Ford (NYSE:F) is between the proverbial rock and a hard place. It enjoyed greats sales and new product launches in 2012 but the auto industry is about to peak and its stock does not have any juice left in it. If you did not buy into Ford in 2008 when the stock was really low you could buy it today for dividends or for an option play.
Ford's swagger out of the recession was boosted by some choices it made. These choices may have seemed serendipitous to some but I believe that luck is made not random so let me go ahead and give it credit for:
- Being in a position not to need a bail out from the government.
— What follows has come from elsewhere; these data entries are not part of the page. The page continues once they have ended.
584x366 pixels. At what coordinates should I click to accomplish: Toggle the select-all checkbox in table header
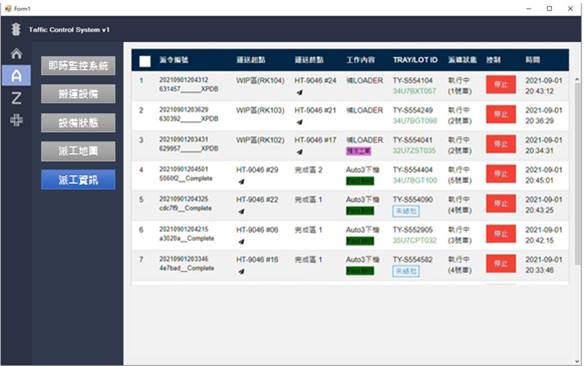[145, 61]
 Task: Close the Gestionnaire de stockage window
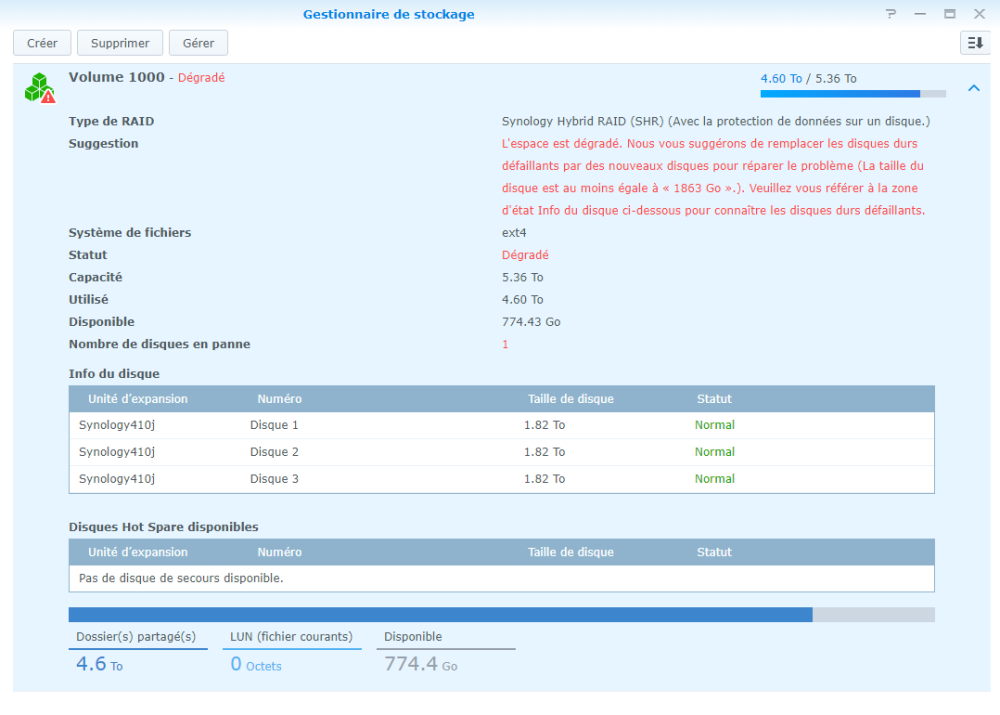click(x=979, y=14)
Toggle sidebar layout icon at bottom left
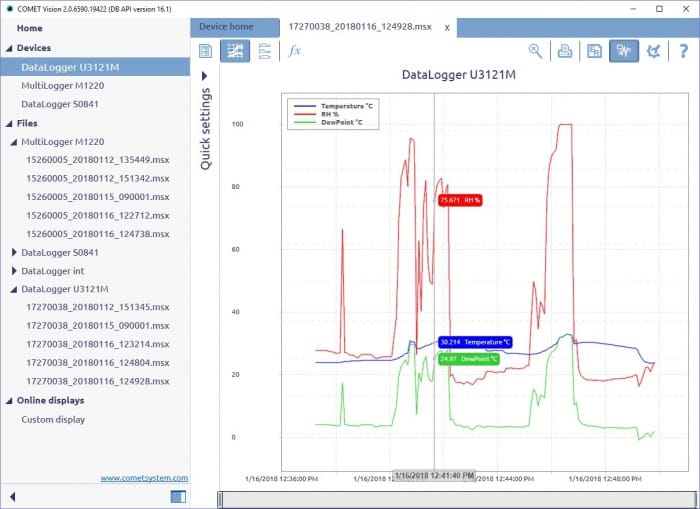 point(178,497)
- Being brave enough to start on the One Ford path, which allowed Ford to align European and North American operations and to launch global products
While these strategic options may have worked very well for Ford, Ford is moving into a phase where it will have to make new choices. Ford's current CEO, the proponent of the One Ford strategy appears to be on his last lap. The European market is in complete disarray with all types of issues ranging from overcapacity, declining sales to an overall challenging economic climate. New growth opportunities are in China, Russia, Brazil, India, and other emerging markets, which require more differentiation by market and adaptation to local tastes. This article will cover Ford's resurgence but also highlight the fact that there are significant headwinds for the company going forward. It will establish that Ford is a better dividend than capital gains stock going forward.
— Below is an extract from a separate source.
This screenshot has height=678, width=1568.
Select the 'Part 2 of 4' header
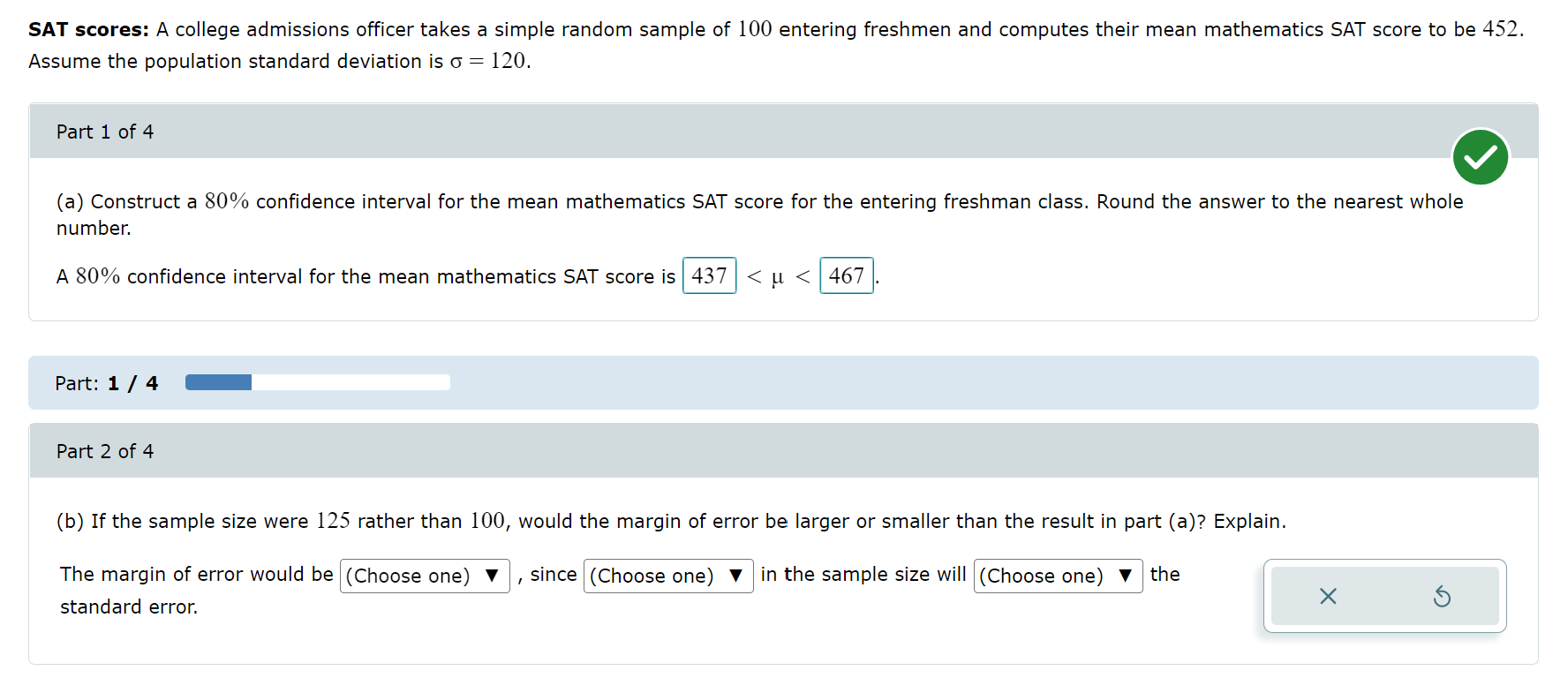(105, 450)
Strategic Choices and Impacts
If the One Ford strategy was meant to optimize operations it has worked well for Ford. Total revenue grew by 11% from 2009-2010 and an additional 6% from 2010-2011. This strategy was very well timed and addressed the operational inefficiencies of inflexible production lines, too many products, over production, and an inability to quickly adjust to changes in the market place like higher gas prices. The semi convergence of European and American tastes boosted this strategy and allowed Ford to offer similar products - Fusion/Mondeo, Focus, Escape/Kuga, Fiesta, C-Max and Transit Connect - in both markets. Successful product launches boosted sales and to an extent boosted the stock price, which did fairly well as the auto industry rebounded from 2010 onward. From 01/28/10 to 01/29/13 Ford has returned about 15.16% and it is trading above its 50- and 200-day moving averages of $10.88 and $12.92 respectively. Within this timeframe it peaked at an adjusted close of $18.31 and dropped as low as $8.80. It has recently traded as high as $14 but has fluctuated as well with frequent bullish sentiments fueled by positive sales results and an improved credit rating.
Source: Yahoo Finance
North America was a bright spot for Ford in 2012 with sales that lifted the overall company to profitability. Europe was an anticlimax as predicted and per Q4 earnings transcript "incurred a substantial loss in line with guidance." South America was "profitable for the ninth consecutive year." With these markets being the known quantities the fight for market share and growth is in China, India, Russia, ASEAN (Indonesia, Malaysia, Philippines and Vietnam), and to an extent Brazil.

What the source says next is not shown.